El Gobierno cede y mantiene el 'dedazo' en el nombramiento de altos cargos

Imagen de archivo de una toma de posesión en el Gobierno /Roberto Ruiz
Imagen de archivo de una toma de posesión en el Gobierno / Roberto Ruiz

La nueva Ley de Régimen Jurídico restringía las direcciones generales a personas de acreditada competencia para evitar nepotismos, pero ha suprimido el requisito por exigencias del PP y en aras del consenso

CONSUELO DE LA PEÑA SANTANDER.

Rediseñar la Administración cántabra para hacerla más ágil y moderna es el objetivo de la nueva Ley de Régimen Jurídico que aprobó el Gobierno el pasado mes de enero y que este lunes será debatida en el Parlamento regional para su aprobación. En estos diez meses el texto ha pasado los filtros propios de su tramitación, un proceso en el que ha sufrido algunas modificaciones a petición de los grupos parlamentarios, en aras de conseguir el mayor consenso posible. Aunque se trata de una ley muy técnica y con un componente político reducido, el Gobierno busca que salga con el máximo respaldo. Por eso ha hecho concesiones, aunque «ninguna de calado», matiza el consejero de Presidencia, Rafael de la Sierra.

La principal se refiere a la designación de los altos cargos de la Administración, y no es baladí. Porque la ley aprobada por el Gobierno buscaba la «profesionalización» y reducir la «arbitrariedad» a la hora de realizar los nombramientos de los altos cargos. «Premiábamos que los secretarios y los directores generales fueran funcionarios o personas que hubieran acreditado su competencia y trayectoria en la actividad privada, es decir, no un amigo del consejero o del partido», señala De la Sierra. Así, de acuerdo con el texto, los secretarios generales deberían ser funcionarios de carrera y sólo excepcionalmente, podrían proceder del sector privado, pero para ello tendrían que acreditar experiencia y conocimientos.
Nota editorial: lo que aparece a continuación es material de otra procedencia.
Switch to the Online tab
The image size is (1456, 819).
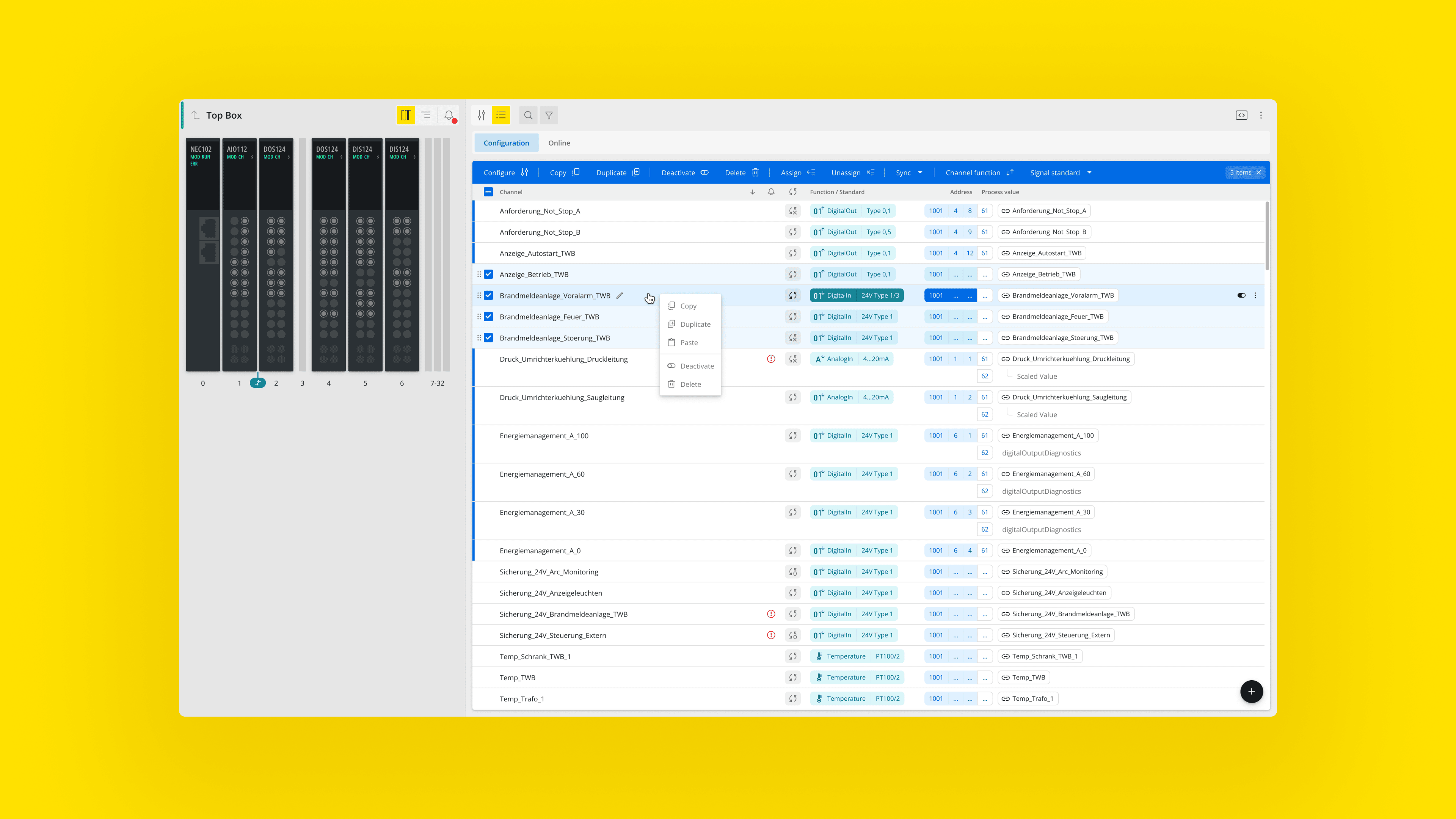coord(559,143)
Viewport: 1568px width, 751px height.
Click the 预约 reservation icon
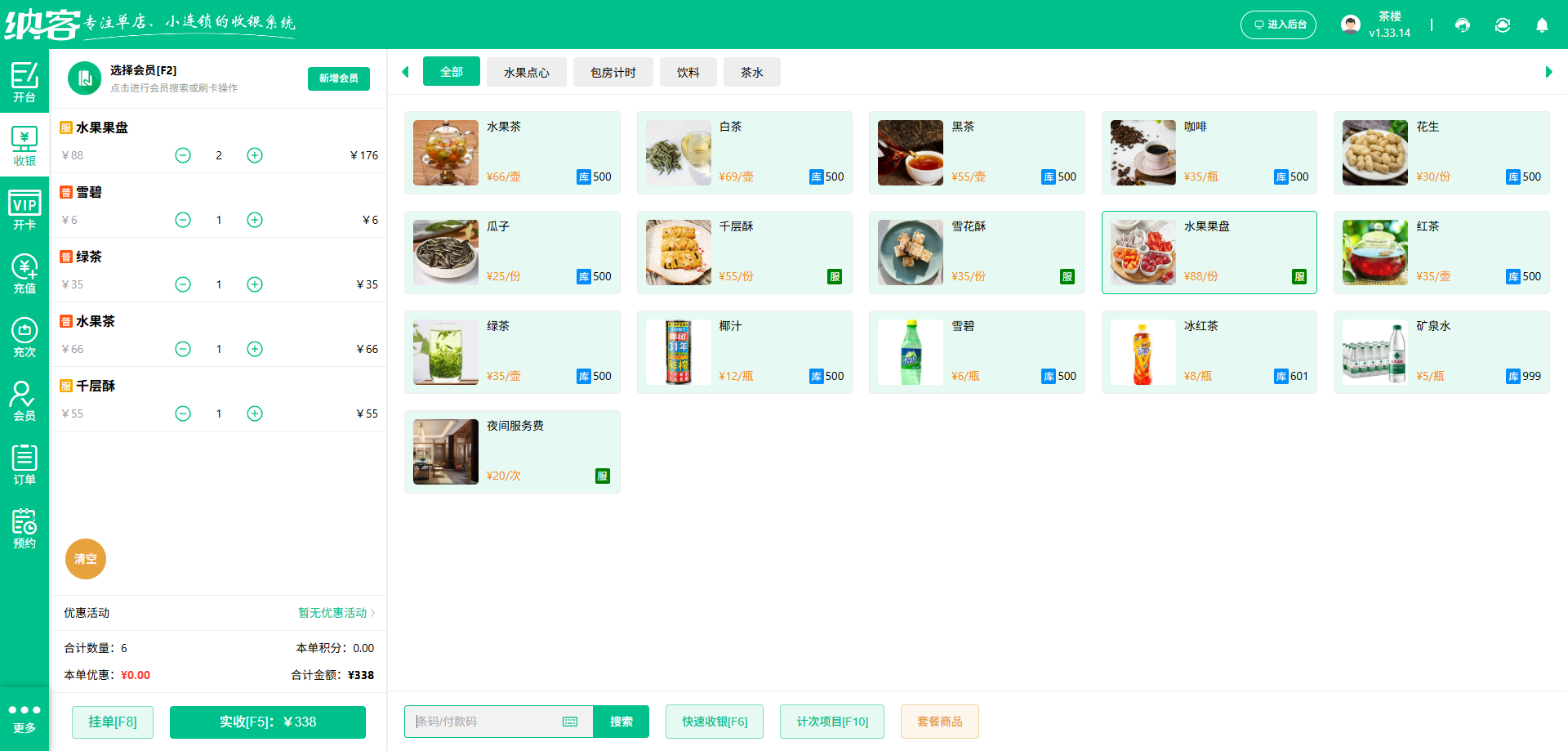[x=24, y=527]
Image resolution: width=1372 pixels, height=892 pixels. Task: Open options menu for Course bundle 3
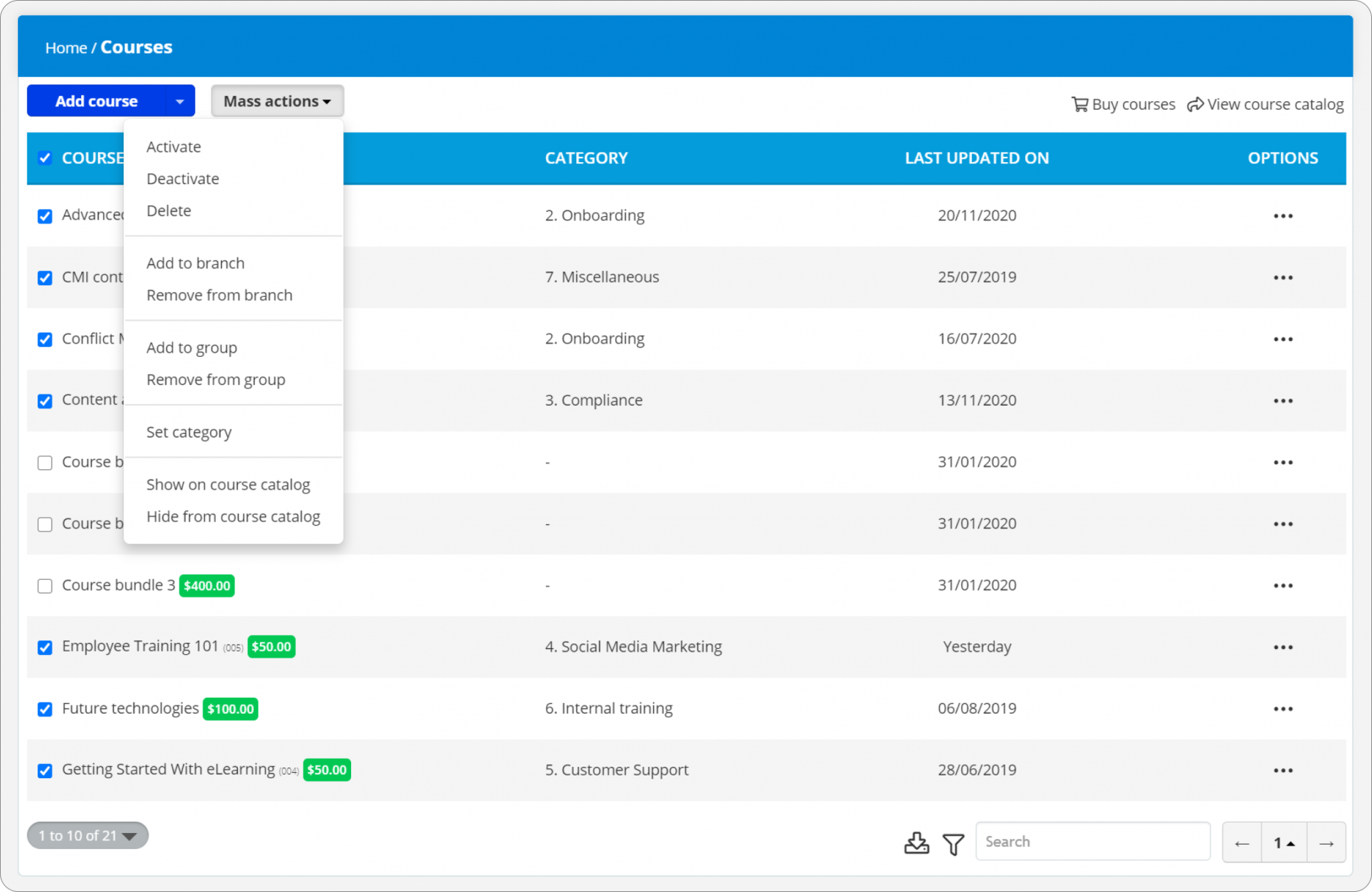(1283, 585)
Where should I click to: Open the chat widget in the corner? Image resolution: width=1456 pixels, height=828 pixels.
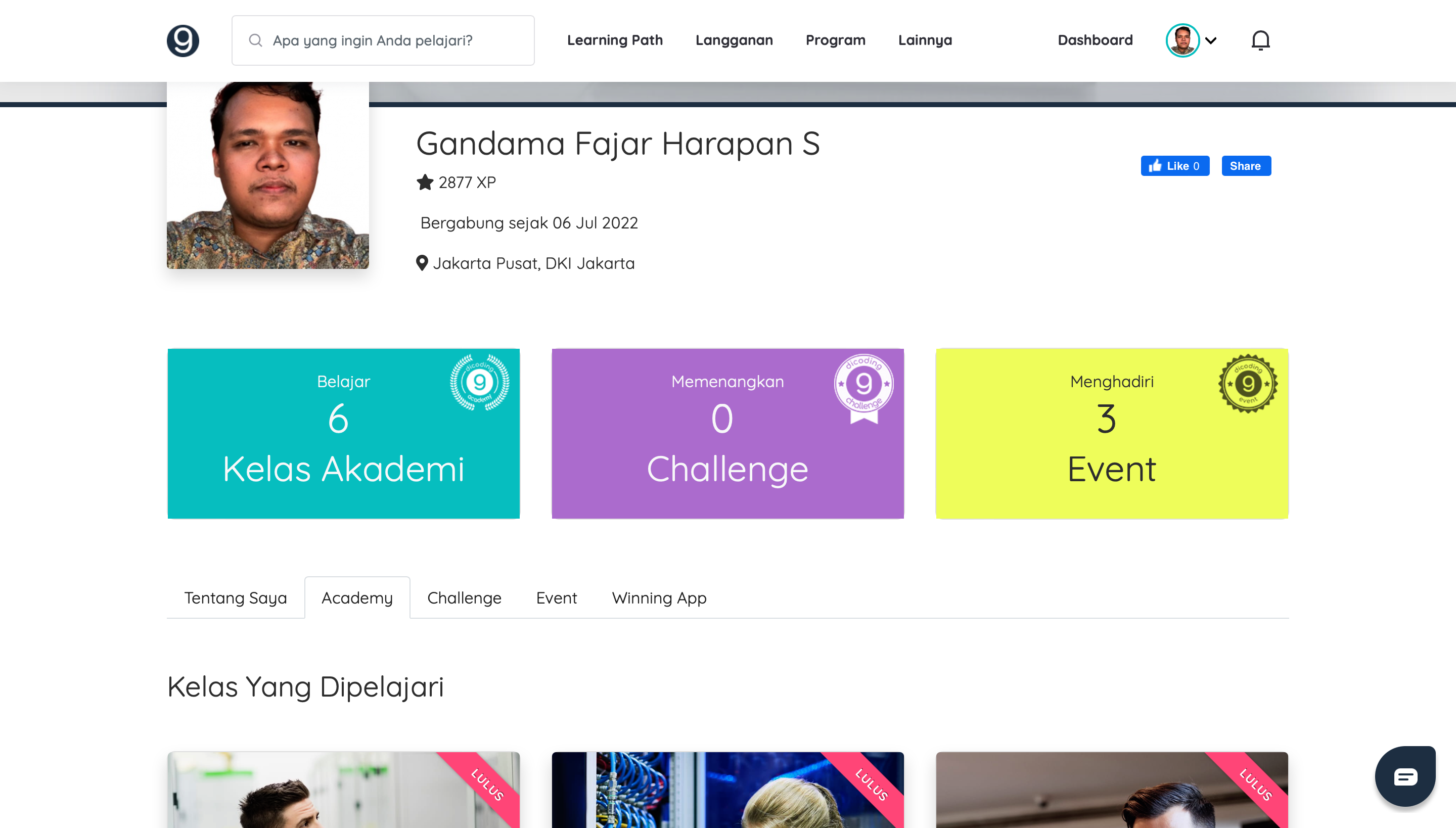pos(1405,775)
En el caso de los directores generales, podrían ostentar el cargo tanto funcionarios como personas de fuera de la administración, previa acreditación de su competencia. La ley recuperaba así el perfil técnico de los altos cargos y terminaba con la «discrecionalidad» en los nombramientos de altos cargos.

Pero el PP, que ha presentado un centenar de enmiendas a la ley, se ha opuesto y ha conseguido que este aspecto sea retirado del articulado, de manera que la designación de altos cargos seguirá siendo discrecional y 'a dedo' por el consejero de turno. El PP ha marcado otras dos líneas rojas a la reforma legal. Por un lado, se opone a la posibilidad que abre la ley de que las empresas públicas puedan expropiar, «algo prohibido tanto a los organismos autónomos como a fundaciones, que hasta ahora ha sido siempre privilegio exclusivo de la administración pública», sostiene Isabel Urrutia, portavoz de Presidencia y Justicia del grupo parlamentario popular. «No podemos permitir que empresas como Cantur o Sodercán puedan expropiar», advierte.

El PP se opone a que las empresas públicas tengan capacidad para expropiarRafael de la Sierra

La ley regula y reordena el sector público institucional e incorpora por primera vez a las entidades de naturaleza privada dependientes de la administración pública, algo que «era muy necesario. Antes estaban diseminadas en distintas leyes y ahora se incluye un título que se refiere específicamente a estas sociedades, lo que va a agilizar de forma importante los trámites», señala De la Sierra. El consejero explica que «no es que la ley permita expropiar a los entes públicos, sino que son las leyes que los crean las que pueden incluir entre sus funciones la facultad expropiatoria», de manera que en todo caso «queda a discreción del Parlamento aprobar o no una ley que incorpore esa posibilidad y vamos a mantener la garantía del Parlamento».

Más polémico resulta el artículo que posibilita que cada consejería tenga una mesa de contratación, otra línea roja para el PP. «No entiendo la postura del PP porque de lo que se trata es de que, además de una mesa centralizada general, cada consejería puede disponer de su propia mesa de contratación», explica De la Sierra, que subraya que esta alternativa figura en la Ley estatal 40/2015, aprobada por el Gobierno de Rajoy. Urrutia tildaba ayer de «temeridad absoluta» esa posibilidad y defendía la centralización de la contratación. «No entiendo la postura del PP cuando la propia Urrutia tenía su propia mesa de contratación cuando fue directora del ICASS (en la ante rior legislatura) y nunca dijo que no la quería y que era una barbaridad. El escándalo que se pretende no tiene ningún sentido». Estos son los aspectos más polémicos de una ley, cuya redacción se realizó a partir de un informe previo del departamento de Derecho Administrativo de la Universidad de Cantabria y que el lunes se verá con qué apoyos pasa el corte parlamentario.